A rational design of manganese electrocatalysts for Lewis acid-assisted carbon dioxide reduction

Herein, the mechanisms of Brønsted acid- and Lewis acid-assisted CO 2 electroreduction by Mn(mesbpy)(CO) 3 Br ( 1 ) were investigated by density functional theory calculations. Our results indicate that for the Lewis acid-assisted cycle, an energy sink ( 13 ) is present owing to the interaction between Mg(OTf) 2 and activated CO 2 , which is disadvantageous to the apparent activation energy (Δ G ≠ ).
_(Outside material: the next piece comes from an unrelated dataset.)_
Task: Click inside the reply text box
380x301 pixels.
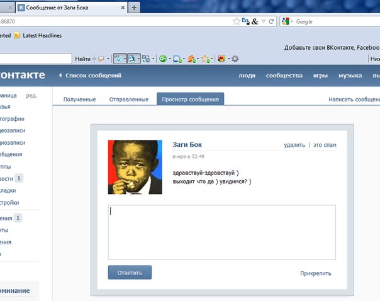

Moreover, a series of substituted 13 counterparts were investigated to reduce the energy sink and decrease Δ G ≠ . Based on our study on the substituent effect, an excellent linear relationship was found between 2 e reduction potentials and LUMO energies of substituted 1 , and a moderate linear relationship was observed between Δ G of substituted 13 and the 2 e reduction potential of substituted 1 counterparts. Moreover, for the CO 2 reduction assisted by a Lewis acid, the formyl-substituted complex R8 has been predicted to be a more effective catalyst with lower overpotential and higher catalytic activity than its parent complex 1 . Based on the mechanisms of CO 2 electroreduction by Mn(mesbpy)(CO) 3 Br, a formyl-substituted Mn complex is predicted to be a more effective electrocatalyst.